Document: Chen, et al. v. Robert Howard-Anderson, et al., C.A. No. 5878-VCL (Del. Ch. Apr. 08, 2014)

The dispute in this case arose from a 2011 merger between Occam Networks, Inc. (“Occam”) and Calix, Inc. (“Calix”), in which all Occam shareholders received a nearly equal split of cash and Calix stock for their common shares. After the merger closed, Plaintiffs brought suit claiming that the Occam Board of Directors and certain managers had breached their fiduciary duties by acting unreasonably during the sale process.

In addressing the Defendant’s Motion for Summary Judgment, the Court of Chancery reaffirmed that (1) enhanced scrutiny (the Revlon standard) was the applicable standard of review when a merger resulted in a change of control, and (2) such a change of control arises when the consideration being paid out in a merger is approximately 50% cash and 50% stock. The court also found that the fact that a transaction has closed does not cause the standard of review to “relax from enhanced scrutiny to the business judgment rule.”

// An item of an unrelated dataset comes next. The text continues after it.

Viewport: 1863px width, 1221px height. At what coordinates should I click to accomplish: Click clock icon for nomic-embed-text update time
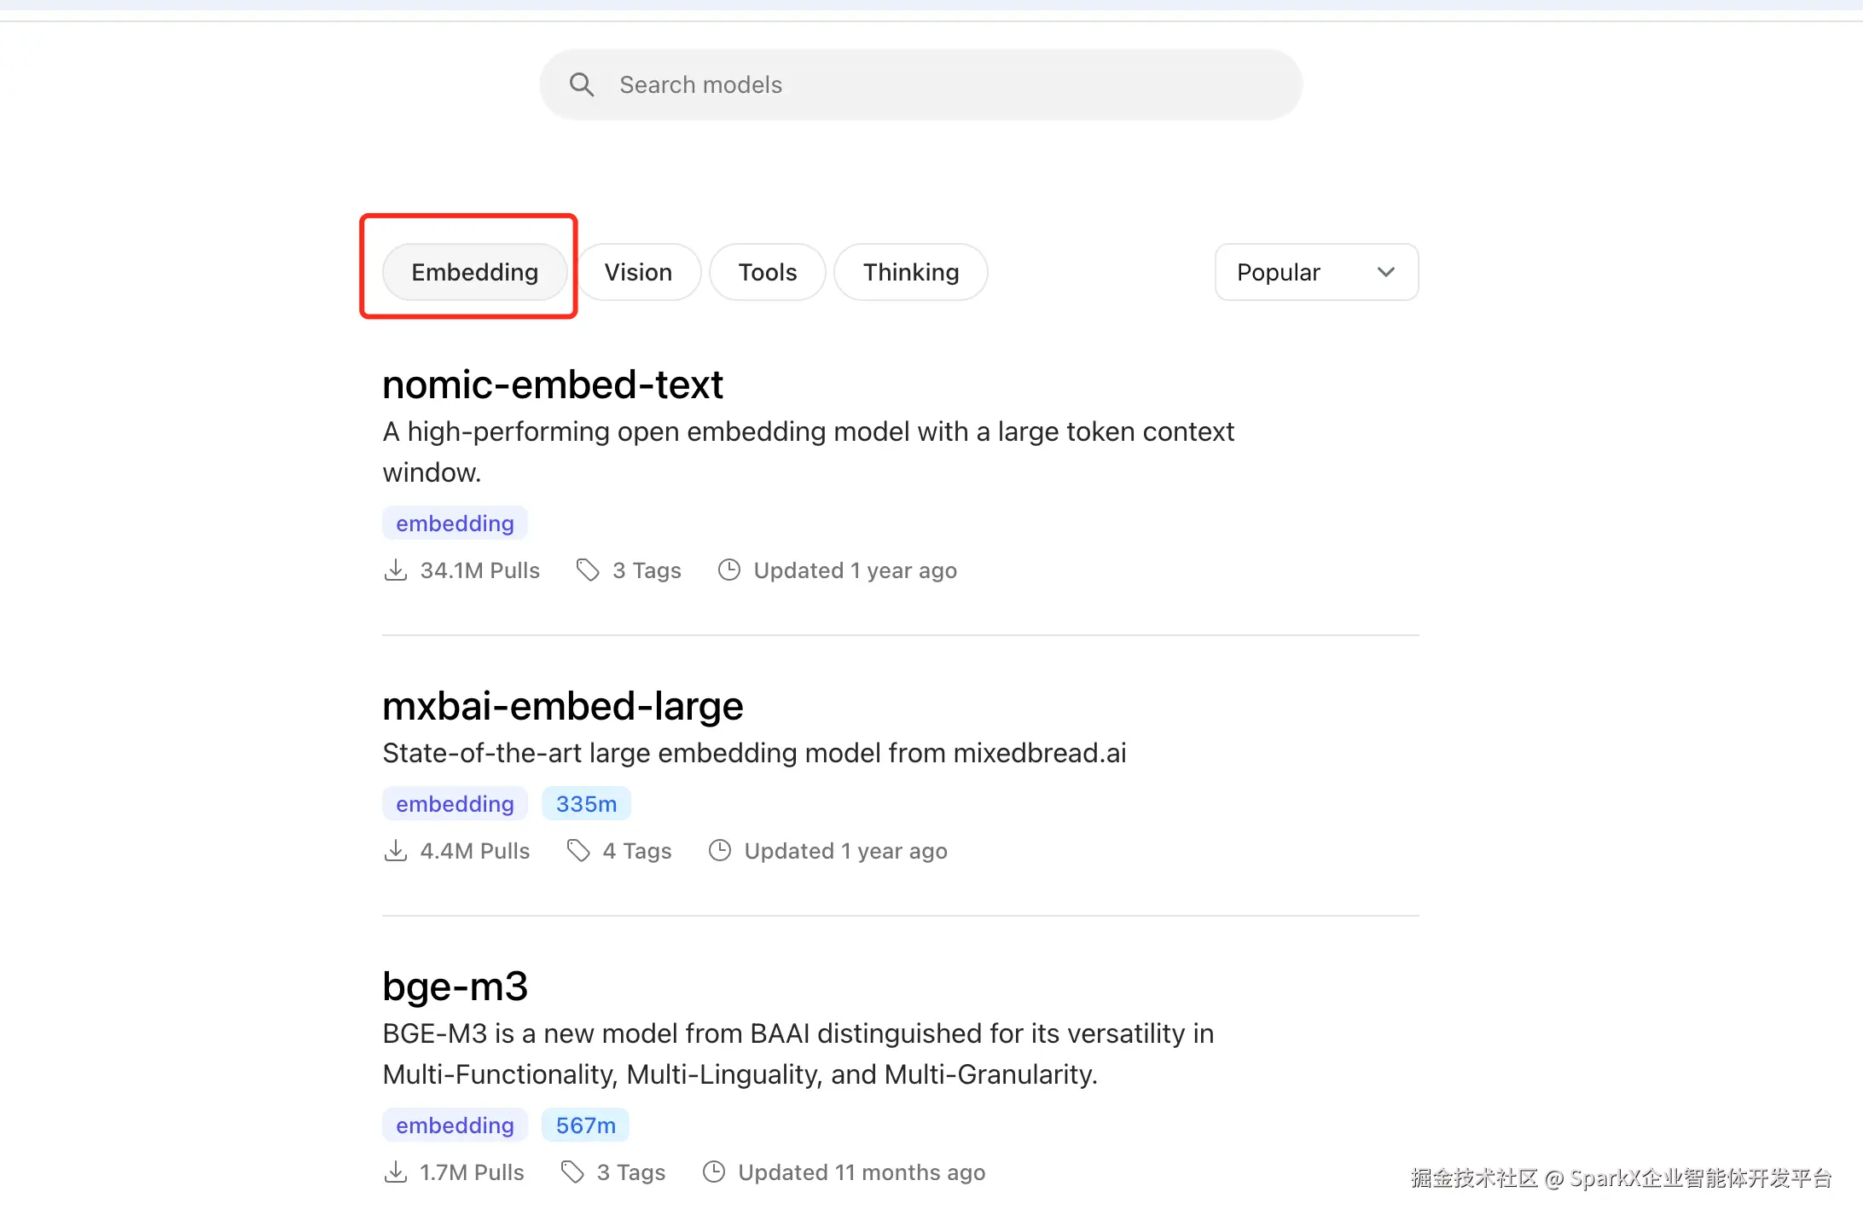tap(728, 570)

In applying enhanced scrutiny to the Occam merger, the court stressed the significant role director motive plays in determining the merger’s validity, reiterating that the Revlon standard functions as a way for a reviewing court to “‘smoke out mere pretextual justifications for improperly motivated decisions.’” The court went on to find that, although Occam directors had acted unreasonably during the sale process, all but one of those directors acted in a good faith and with the proper motive of obtaining the highest value for Occam’s shareholders. Accordingly, those directors violated only their duty of care, and were protected by the corporation’s exculpatory provision pursuant to 8 Del. C. 102(b)(7). But, because 8 Del. C. 102(b)(7) does not provide exculpation for corporate officers, officer-defendants were not insulated and thus not awarded summary judgment.